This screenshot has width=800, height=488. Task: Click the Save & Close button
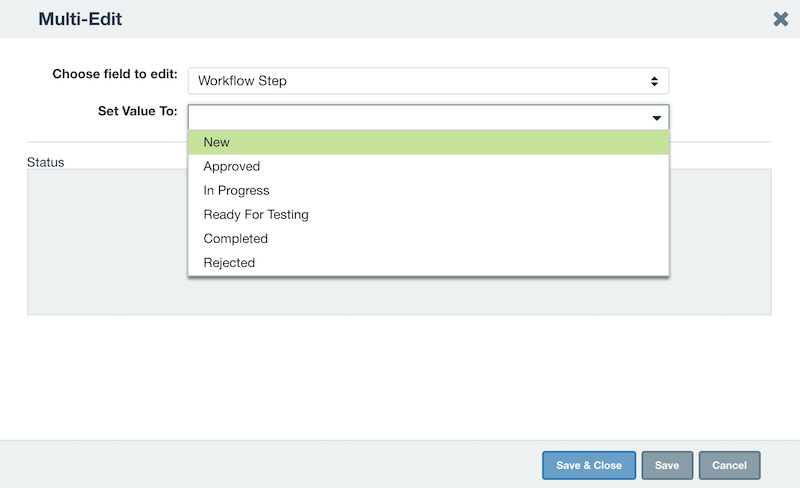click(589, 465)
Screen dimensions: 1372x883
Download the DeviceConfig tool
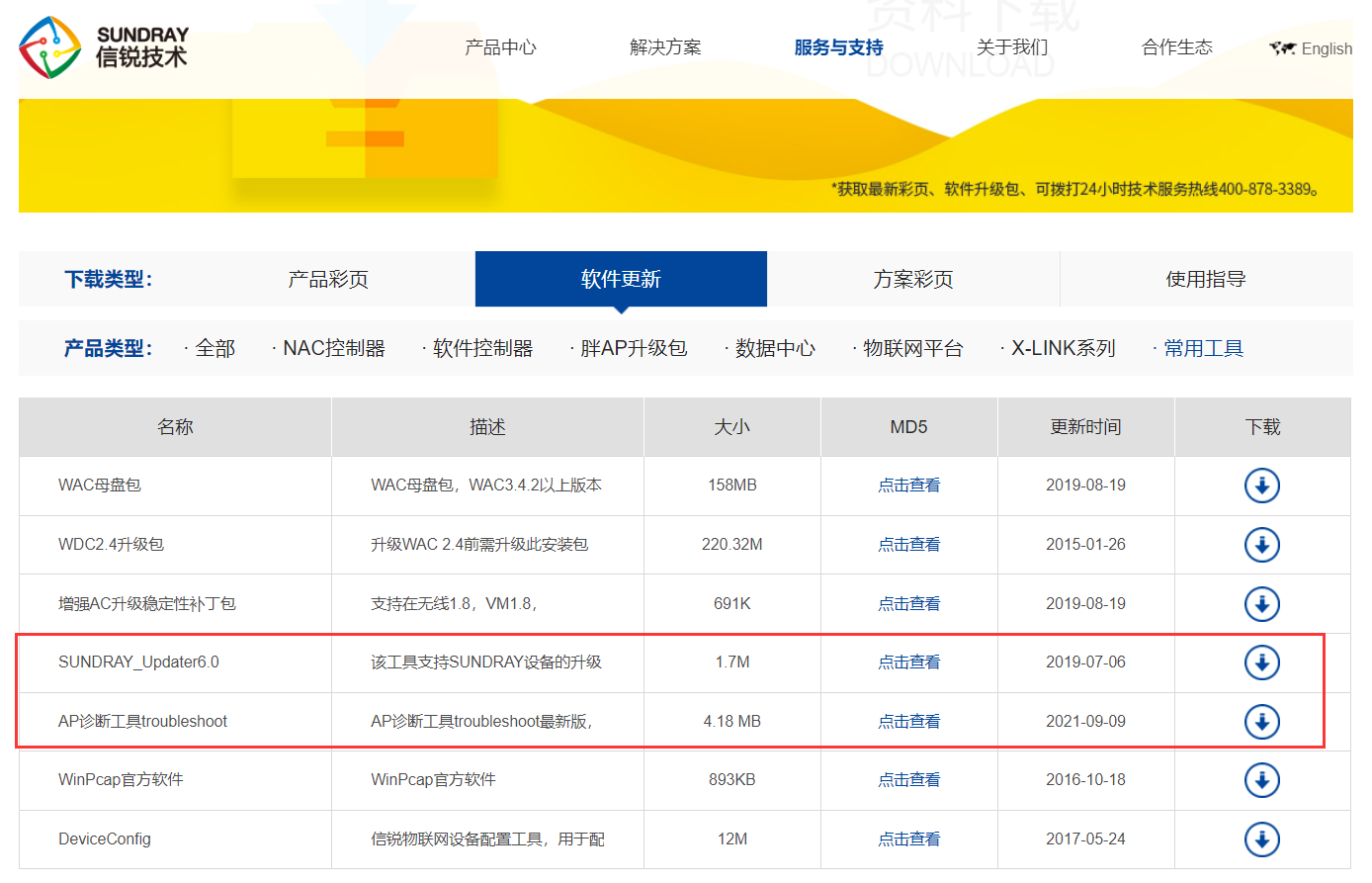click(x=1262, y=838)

========================

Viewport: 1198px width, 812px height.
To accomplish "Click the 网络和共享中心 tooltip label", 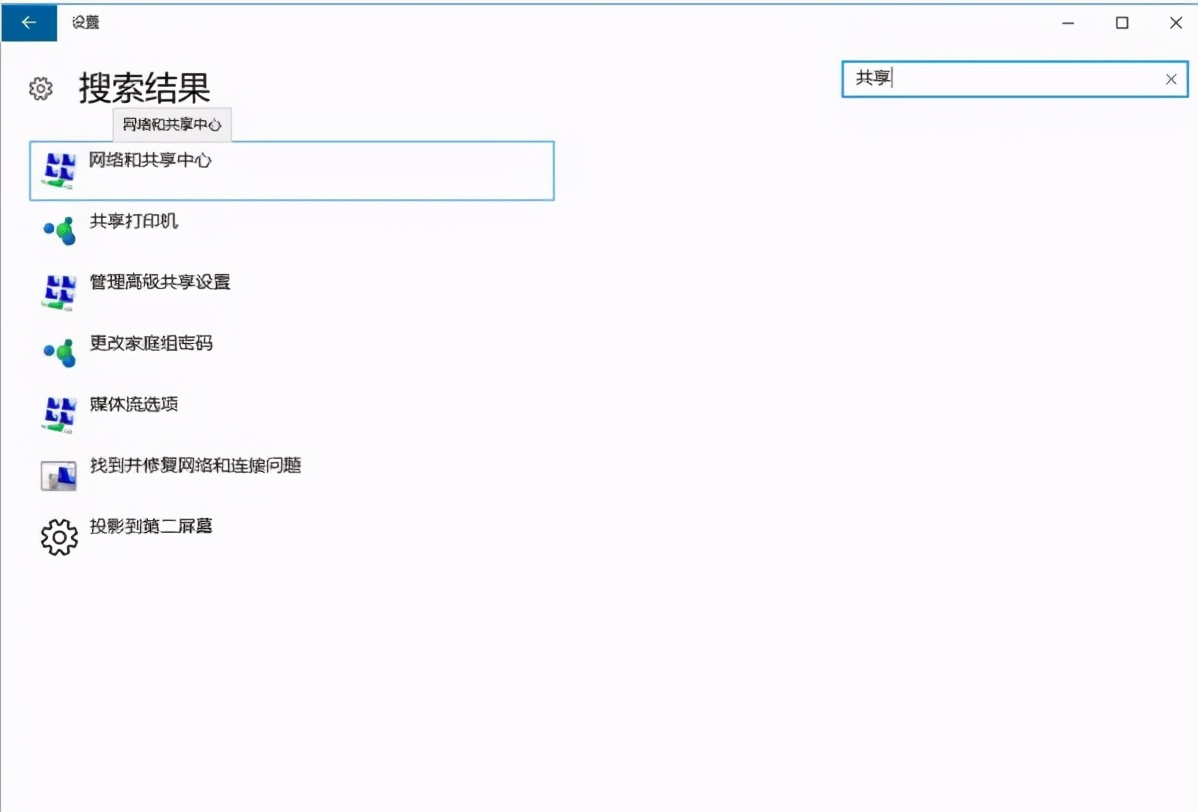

========================

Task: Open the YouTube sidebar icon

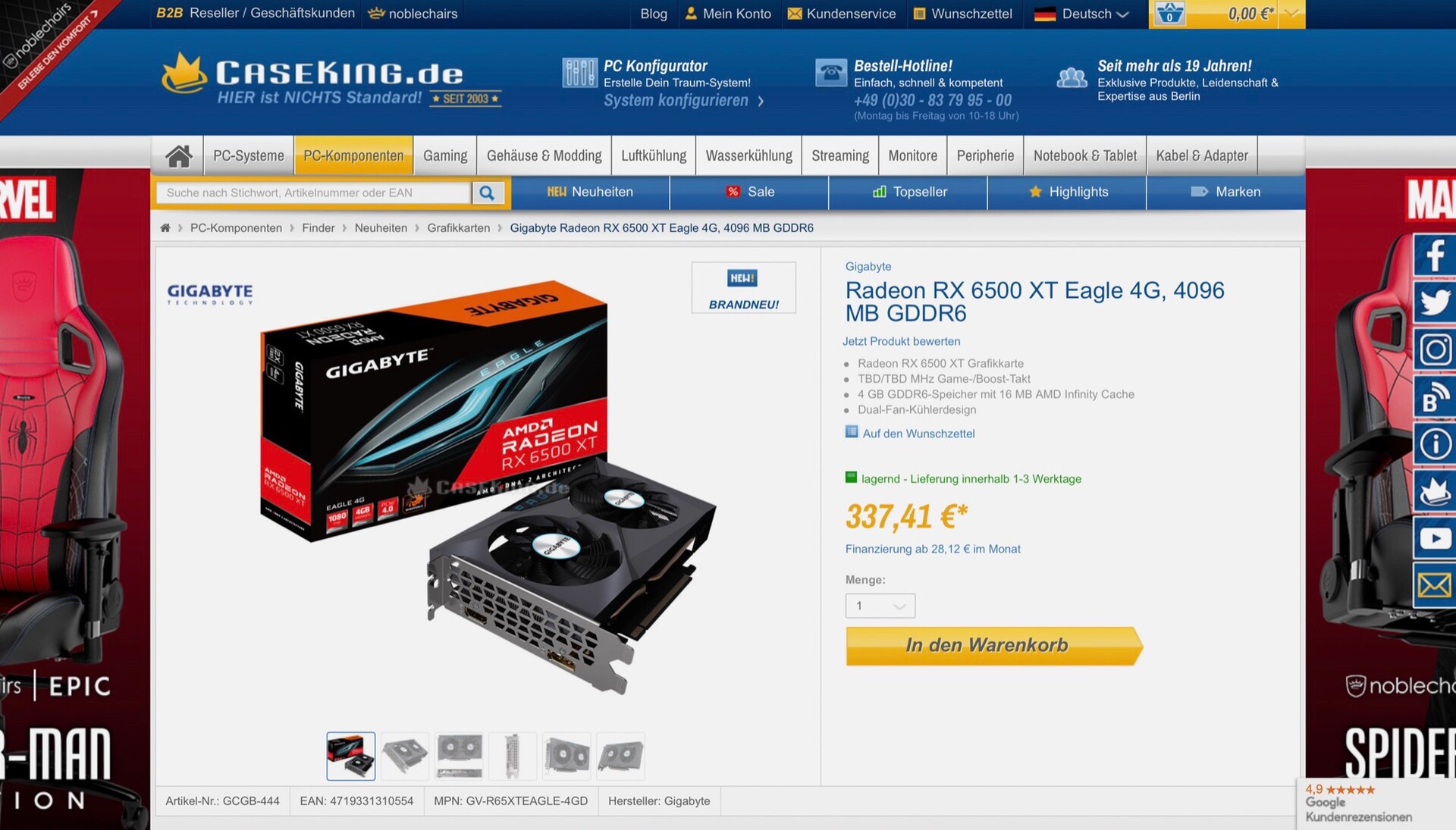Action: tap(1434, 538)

========================

- _Your assignment_
An exact copy is needed of the entries above, starting at the line that holds "Viewport: 1198px width, 812px height." and stopping at the line that holds "the 网络和共享中心 tooltip", both kept; pictures stay out.

- _Response area_
Viewport: 1198px width, 812px height.
To accomplish "Click the 网络和共享中心 tooltip label", 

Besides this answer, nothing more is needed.